I understand that specialists in a narrow field love to submerge in their own slang, but I think one role of the encyclopedia is to open the field to the public by translating the slang to a generally understandable language. To an average user it would be obvious that planet that is uninhabitable is unsuitable for colonization from the outside. That's the dictionary meaning of the word: a house is not habitable - you can travel there, but cannot live there. Reading this article, it implies that a planet that is not "habitable" (in the scientific slang sense) can be perfectly suitable for settlers. (Example? A huge star offers 100 thousand years stability, insufficient for "habitable", very much sufficient for colonization.) Is it possible to find a reliable source for an explanation that would clear this up? I volunteer to write the explanation, but I cannot find any source. --Kubanczyk (talk) 12:12, 11 March 2017 (UTC)[reply]
♠While I'd take issue with "slang" ("jargon", perhaps, if that wasn't a bit pejorative for my liking), let me try & explain as I understand it. "Habitable" is "can be lived on without special equipment" (pressure suit, diving gear); "colonizable" (if that's a word...) includes planet (such as Mars) where either or both would be needed.

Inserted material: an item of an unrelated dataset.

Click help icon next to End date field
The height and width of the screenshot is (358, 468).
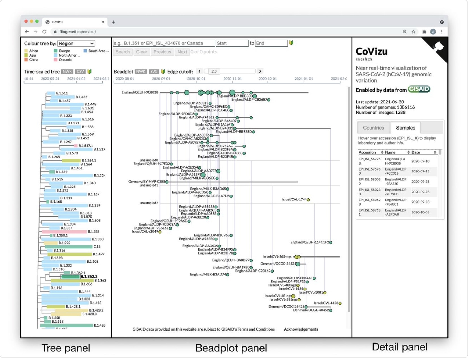[291, 43]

♠In the scientific community, the usage is a bit different still: they tend to mean "suitable for the evolution & current existence of a life form like us" (which is a desperately anthropocentric kind of bias...). TREKphilerany time you're ready, Uhura20:13, 15 March 2017 (UTC)[reply]
Habitability ONLY refers to the innert physical and chemical environment. Therefore it is possible to find a habitable planet that is sterile and uninhabited. 98.100.145.6 (talk) 20:28, 28 August 2017 (UTC)[reply]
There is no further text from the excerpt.